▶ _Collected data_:
════

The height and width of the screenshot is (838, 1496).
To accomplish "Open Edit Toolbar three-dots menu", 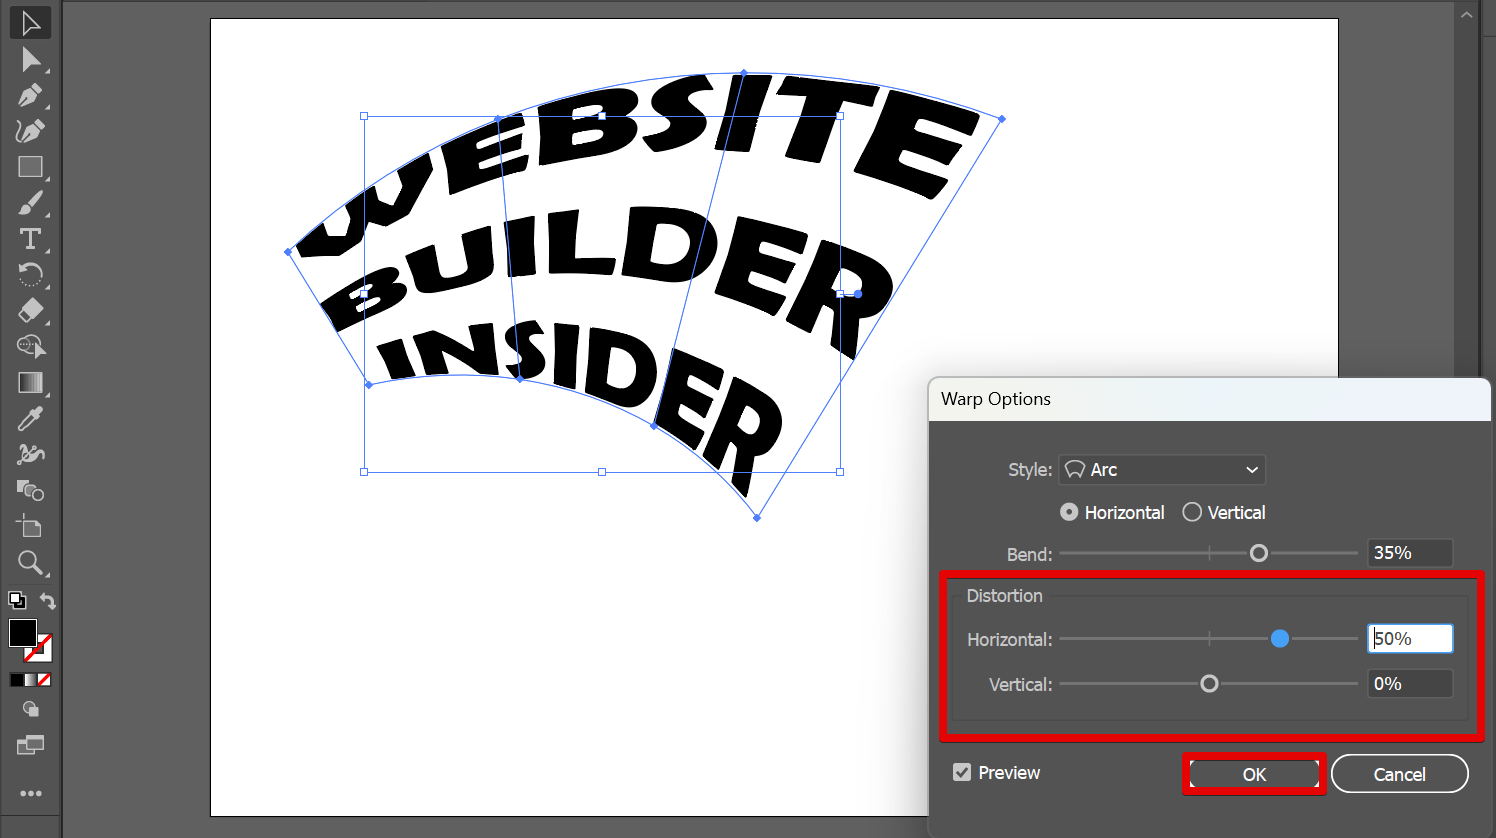I will (x=31, y=793).
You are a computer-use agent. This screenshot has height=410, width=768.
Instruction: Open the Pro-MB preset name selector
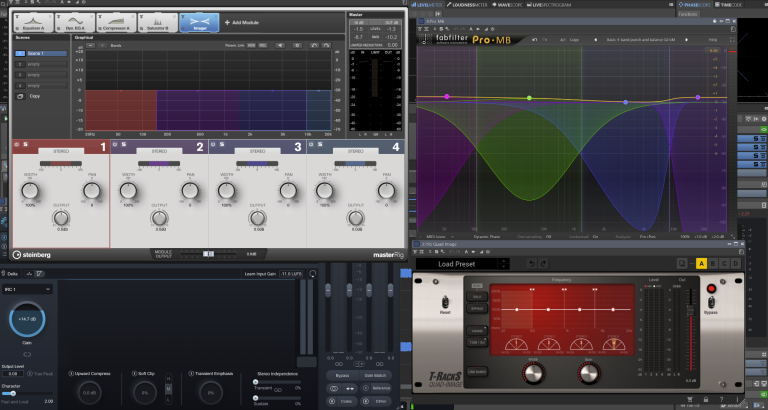pyautogui.click(x=640, y=39)
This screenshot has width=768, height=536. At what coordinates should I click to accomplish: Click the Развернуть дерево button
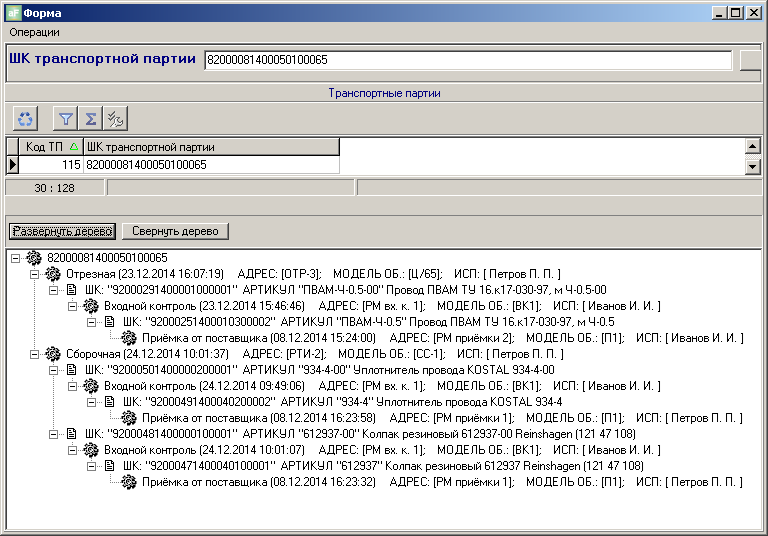pyautogui.click(x=63, y=231)
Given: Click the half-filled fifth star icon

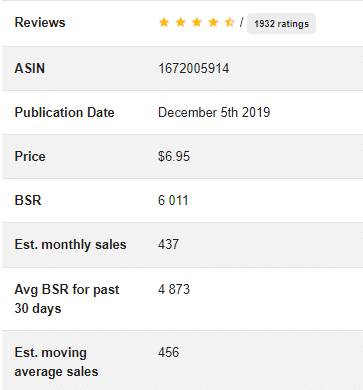Looking at the screenshot, I should click(x=229, y=22).
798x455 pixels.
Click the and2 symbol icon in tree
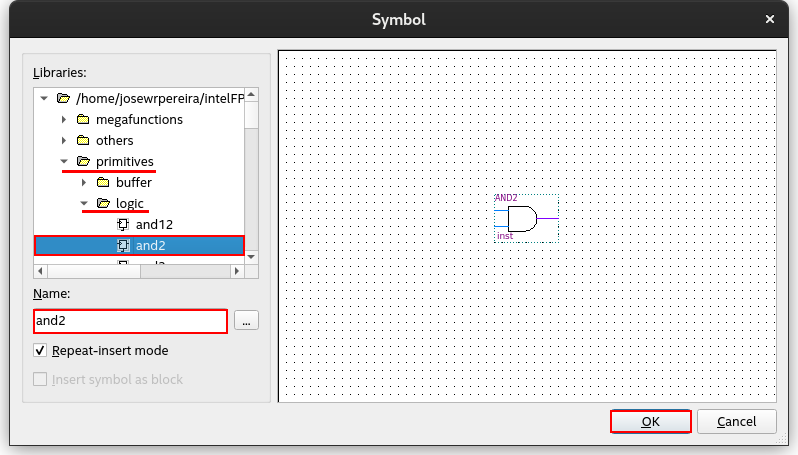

════

Retype the line containing "This screenshot has width=768, height=536." and each line after it through the last line of the entries above, exactly, with no pictures and nothing else.

▶ _Answer space_:
This screenshot has width=768, height=536. At what coordinates should I click to accomplish: Click the Развернуть дерево button
pyautogui.click(x=63, y=231)
Given: Click the half-filled fifth star icon

Looking at the screenshot, I should click(x=229, y=22).
798x455 pixels.
Click the and2 symbol icon in tree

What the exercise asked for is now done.